Element and text position data:
________________________________________

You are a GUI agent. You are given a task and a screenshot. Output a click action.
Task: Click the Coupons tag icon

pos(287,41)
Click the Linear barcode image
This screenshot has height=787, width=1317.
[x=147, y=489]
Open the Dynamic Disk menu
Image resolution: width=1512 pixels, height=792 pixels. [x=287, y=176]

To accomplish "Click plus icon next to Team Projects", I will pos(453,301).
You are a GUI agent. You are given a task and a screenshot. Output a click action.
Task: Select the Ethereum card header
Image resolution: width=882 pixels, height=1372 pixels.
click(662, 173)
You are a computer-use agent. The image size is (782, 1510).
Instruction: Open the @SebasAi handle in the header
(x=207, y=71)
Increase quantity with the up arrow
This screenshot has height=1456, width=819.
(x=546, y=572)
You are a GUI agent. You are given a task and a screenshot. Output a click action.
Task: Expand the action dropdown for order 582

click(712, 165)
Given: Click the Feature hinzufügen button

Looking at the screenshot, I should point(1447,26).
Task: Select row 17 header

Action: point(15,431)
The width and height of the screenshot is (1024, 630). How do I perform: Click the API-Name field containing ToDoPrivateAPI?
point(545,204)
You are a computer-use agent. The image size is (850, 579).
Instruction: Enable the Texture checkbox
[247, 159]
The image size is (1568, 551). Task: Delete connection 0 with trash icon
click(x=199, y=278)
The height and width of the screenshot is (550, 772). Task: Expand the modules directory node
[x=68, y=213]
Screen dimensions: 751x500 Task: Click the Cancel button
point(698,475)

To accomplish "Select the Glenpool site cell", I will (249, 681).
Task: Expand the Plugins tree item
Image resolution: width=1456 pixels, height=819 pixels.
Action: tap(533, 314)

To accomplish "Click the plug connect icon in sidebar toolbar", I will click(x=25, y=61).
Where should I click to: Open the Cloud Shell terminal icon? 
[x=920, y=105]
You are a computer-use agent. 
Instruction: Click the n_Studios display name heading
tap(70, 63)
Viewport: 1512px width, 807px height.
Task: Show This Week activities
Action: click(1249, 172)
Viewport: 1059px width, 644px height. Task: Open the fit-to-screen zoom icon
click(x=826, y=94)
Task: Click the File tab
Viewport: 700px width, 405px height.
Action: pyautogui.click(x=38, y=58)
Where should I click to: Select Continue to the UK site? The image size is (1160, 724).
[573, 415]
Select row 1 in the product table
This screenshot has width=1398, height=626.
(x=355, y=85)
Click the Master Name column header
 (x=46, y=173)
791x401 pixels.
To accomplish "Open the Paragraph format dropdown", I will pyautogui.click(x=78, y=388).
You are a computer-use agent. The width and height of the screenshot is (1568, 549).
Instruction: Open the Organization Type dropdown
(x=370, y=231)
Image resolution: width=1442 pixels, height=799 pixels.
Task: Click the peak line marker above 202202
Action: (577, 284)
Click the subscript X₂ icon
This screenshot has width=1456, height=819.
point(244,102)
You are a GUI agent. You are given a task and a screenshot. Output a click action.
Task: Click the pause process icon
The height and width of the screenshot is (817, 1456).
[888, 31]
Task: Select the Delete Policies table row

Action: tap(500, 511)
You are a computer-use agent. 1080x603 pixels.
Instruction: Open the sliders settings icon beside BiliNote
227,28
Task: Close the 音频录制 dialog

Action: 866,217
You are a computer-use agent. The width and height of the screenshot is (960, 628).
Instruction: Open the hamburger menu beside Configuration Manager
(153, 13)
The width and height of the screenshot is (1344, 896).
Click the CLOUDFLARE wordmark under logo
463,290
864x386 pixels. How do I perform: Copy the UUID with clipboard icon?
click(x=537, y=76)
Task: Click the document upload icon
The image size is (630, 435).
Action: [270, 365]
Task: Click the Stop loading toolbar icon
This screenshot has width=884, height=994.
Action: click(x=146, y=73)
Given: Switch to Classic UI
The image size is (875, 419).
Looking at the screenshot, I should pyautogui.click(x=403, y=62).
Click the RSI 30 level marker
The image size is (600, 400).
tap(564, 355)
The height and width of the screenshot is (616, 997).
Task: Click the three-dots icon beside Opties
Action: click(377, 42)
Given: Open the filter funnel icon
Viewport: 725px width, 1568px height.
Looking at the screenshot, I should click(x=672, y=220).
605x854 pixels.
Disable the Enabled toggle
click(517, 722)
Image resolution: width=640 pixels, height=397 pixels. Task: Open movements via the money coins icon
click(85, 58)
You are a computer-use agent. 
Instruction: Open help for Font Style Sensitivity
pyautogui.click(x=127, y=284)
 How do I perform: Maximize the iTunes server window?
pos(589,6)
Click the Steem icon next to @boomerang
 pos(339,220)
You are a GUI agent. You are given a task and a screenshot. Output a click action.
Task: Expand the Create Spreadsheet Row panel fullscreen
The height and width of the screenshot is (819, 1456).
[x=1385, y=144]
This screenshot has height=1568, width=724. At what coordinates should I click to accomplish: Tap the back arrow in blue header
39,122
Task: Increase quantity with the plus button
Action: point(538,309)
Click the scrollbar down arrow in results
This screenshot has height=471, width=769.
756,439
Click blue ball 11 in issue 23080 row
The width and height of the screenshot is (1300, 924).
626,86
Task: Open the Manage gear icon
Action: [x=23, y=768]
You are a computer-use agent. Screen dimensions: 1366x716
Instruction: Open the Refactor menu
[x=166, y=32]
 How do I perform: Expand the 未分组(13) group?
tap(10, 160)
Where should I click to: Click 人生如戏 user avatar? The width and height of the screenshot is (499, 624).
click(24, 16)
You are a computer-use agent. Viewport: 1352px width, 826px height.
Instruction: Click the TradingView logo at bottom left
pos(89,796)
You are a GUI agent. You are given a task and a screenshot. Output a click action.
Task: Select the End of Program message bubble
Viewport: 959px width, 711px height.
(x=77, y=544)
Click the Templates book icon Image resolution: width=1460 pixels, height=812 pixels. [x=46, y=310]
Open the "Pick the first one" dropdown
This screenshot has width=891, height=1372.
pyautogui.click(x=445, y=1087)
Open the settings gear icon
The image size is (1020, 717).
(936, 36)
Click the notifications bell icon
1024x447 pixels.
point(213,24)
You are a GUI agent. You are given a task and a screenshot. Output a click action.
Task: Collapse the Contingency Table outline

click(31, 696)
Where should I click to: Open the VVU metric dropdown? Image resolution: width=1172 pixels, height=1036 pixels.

________________________________________

What to produce.
Turn every line of the items above into a JSON list of strings, one string per line, and skip the blank lines.

Answer to this exercise.
[
  "You are a GUI agent. You are given a task and a screenshot. Output a click action.",
  "Task: Click the Coupons tag icon",
  "pos(287,41)",
  "Click the Linear barcode image",
  "This screenshot has height=787, width=1317.",
  "[x=147, y=489]",
  "Open the Dynamic Disk menu",
  "Image resolution: width=1512 pixels, height=792 pixels. [x=287, y=176]",
  "To accomplish \"Click plus icon next to Team Projects\", I will pos(453,301).",
  "You are a GUI agent. You are given a task and a screenshot. Output a click action.",
  "Task: Select the Ethereum card header",
  "Image resolution: width=882 pixels, height=1372 pixels.",
  "click(662, 173)",
  "You are a computer-use agent. The image size is (782, 1510).",
  "Instruction: Open the @SebasAi handle in the header",
  "(x=207, y=71)",
  "Increase quantity with the up arrow",
  "This screenshot has height=1456, width=819.",
  "(x=546, y=572)",
  "You are a GUI agent. You are given a task and a screenshot. Output a click action.",
  "Task: Expand the action dropdown for order 582",
  "click(712, 165)",
  "Given: Click the Feature hinzufügen button",
  "Looking at the screenshot, I should point(1447,26).",
  "Task: Select row 17 header",
  "Action: point(15,431)",
  "The width and height of the screenshot is (1024, 630). How do I perform: Click the API-Name field containing ToDoPrivateAPI?",
  "point(545,204)",
  "You are a computer-use agent. The image size is (850, 579).",
  "Instruction: Enable the Texture checkbox",
  "[247, 159]",
  "The image size is (1568, 551). Task: Delete connection 0 with trash icon",
  "click(x=199, y=278)",
  "The height and width of the screenshot is (550, 772). Task: Expand the modules directory node",
  "[x=68, y=213]",
  "Screen dimensions: 751x500 Task: Click the Cancel button",
  "point(698,475)",
  "To accomplish \"Select the Glenpool site cell\", I will (249, 681).",
  "Task: Expand the Plugins tree item",
  "Image resolution: width=1456 pixels, height=819 pixels.",
  "Action: tap(533, 314)",
  "To accomplish \"Click the plug connect icon in sidebar toolbar\", I will click(x=25, y=61).",
  "Where should I click to: Open the Cloud Shell terminal icon? ",
  "[x=920, y=105]",
  "You are a computer-use agent. ",
  "Instruction: Click the n_Studios display name heading",
  "tap(70, 63)",
  "Viewport: 1512px width, 807px height.",
  "Task: Show This Week activities",
  "Action: click(1249, 172)",
  "Viewport: 1059px width, 644px height. Task: Open the fit-to-screen zoom icon",
  "click(x=826, y=94)",
  "Task: Click the File tab",
  "Viewport: 700px width, 405px height.",
  "Action: pyautogui.click(x=38, y=58)",
  "Where should I click to: Select Continue to the UK site? The image size is (1160, 724).",
  "[573, 415]",
  "Select row 1 in the product table",
  "This screenshot has width=1398, height=626.",
  "(x=355, y=85)",
  "Click the Master Name column header",
  " (x=46, y=173)",
  "791x401 pixels.",
  "To accomplish \"Open the Paragraph format dropdown\", I will pyautogui.click(x=78, y=388).",
  "You are a computer-use agent. The width and height of the screenshot is (1568, 549).",
  "Instruction: Open the Organization Type dropdown",
  "(x=370, y=231)",
  "Image resolution: width=1442 pixels, height=799 pixels.",
  "Task: Click the peak line marker above 202202",
  "Action: (577, 284)",
  "Click the subscript X₂ icon",
  "This screenshot has width=1456, height=819.",
  "point(244,102)",
  "You are a GUI agent. You are given a task and a screenshot. Output a click action.",
  "Task: Click the pause process icon",
  "The height and width of the screenshot is (817, 1456).",
  "[888, 31]",
  "Task: Select the Delete Policies table row",
  "Action: tap(500, 511)",
  "You are a computer-use agent. 1080x603 pixels.",
  "Instruction: Open the sliders settings icon beside BiliNote",
  "227,28",
  "Task: Close the 音频录制 dialog",
  "Action: 866,217",
  "You are a computer-use agent. The width and height of the screenshot is (960, 628).",
  "Instruction: Open the hamburger menu beside Configuration Manager",
  "(153, 13)",
  "The width and height of the screenshot is (1344, 896).",
  "Click the CLOUDFLARE wordmark under logo",
  "463,290",
  "864x386 pixels. How do I perform: Copy the UUID with clipboard icon?",
  "click(x=537, y=76)",
  "Task: Click the document upload icon",
  "The image size is (630, 435).",
  "Action: [270, 365]",
  "Task: Click the Stop loading toolbar icon",
  "This screenshot has width=884, height=994.",
  "Action: click(x=146, y=73)",
  "Given: Switch to Classic UI",
  "The image size is (875, 419).",
  "Looking at the screenshot, I should pyautogui.click(x=403, y=62).",
  "Click the RSI 30 level marker",
  "The image size is (600, 400).",
  "tap(564, 355)",
  "The height and width of the screenshot is (616, 997).",
  "Task: Click the three-dots icon beside Opties",
  "Action: click(377, 42)",
  "Given: Open the filter funnel icon",
  "Viewport: 725px width, 1568px height.",
  "Looking at the screenshot, I should click(x=672, y=220).",
  "605x854 pixels.",
  "Disable the Enabled toggle",
  "click(517, 722)",
  "Image resolution: width=640 pixels, height=397 pixels. Task: Open movements via the money coins icon",
  "click(85, 58)",
  "You are a computer-use agent. ",
  "Instruction: Open help for Font Style Sensitivity",
  "pyautogui.click(x=127, y=284)",
  " How do I perform: Maximize the iTunes server window?",
  "pos(589,6)",
  "Click the Steem icon next to @boomerang",
  " pos(339,220)",
  "You are a GUI agent. You are given a task and a screenshot. Output a click action.",
  "Task: Expand the Create Spreadsheet Row panel fullscreen",
  "The height and width of the screenshot is (819, 1456).",
  "[x=1385, y=144]",
  "This screenshot has height=1568, width=724. At what coordinates should I click to accomplish: Tap the back arrow in blue header",
  "39,122",
  "Task: Increase quantity with the plus button",
  "Action: point(538,309)",
  "Click the scrollbar down arrow in results",
  "This screenshot has height=471, width=769.",
  "756,439",
  "Click blue ball 11 in issue 23080 row",
  "The width and height of the screenshot is (1300, 924).",
  "626,86",
  "Task: Open the Manage gear icon",
  "Action: [x=23, y=768]",
  "You are a computer-use agent. Screen dimensions: 1366x716",
  "Instruction: Open the Refactor menu",
  "[x=166, y=32]",
  " How do I perform: Expand the 未分组(13) group?",
  "tap(10, 160)",
  "Where should I click to: Click 人生如戏 user avatar? The width and height of the screenshot is (499, 624).",
  "click(24, 16)",
  "You are a computer-use agent. Viewport: 1352px width, 826px height.",
  "Instruction: Click the TradingView logo at bottom left",
  "pos(89,796)",
  "You are a GUI agent. You are given a task and a screenshot. Output a click action.",
  "Task: Select the End of Program message bubble",
  "Viewport: 959px width, 711px height.",
  "(x=77, y=544)",
  "Click the Templates book icon Image resolution: width=1460 pixels, height=812 pixels. [x=46, y=310]",
  "Open the \"Pick the first one\" dropdown",
  "This screenshot has width=891, height=1372.",
  "pyautogui.click(x=445, y=1087)",
  "Open the settings gear icon",
  "The image size is (1020, 717).",
  "(936, 36)",
  "Click the notifications bell icon",
  "1024x447 pixels.",
  "point(213,24)",
  "You are a GUI agent. You are given a task and a screenshot. Output a click action.",
  "Task: Collapse the Contingency Table outline",
  "click(31, 696)",
  "Where should I click to: Open the VVU metric dropdown? Image resolution: width=1172 pixels, height=1036 pixels."
]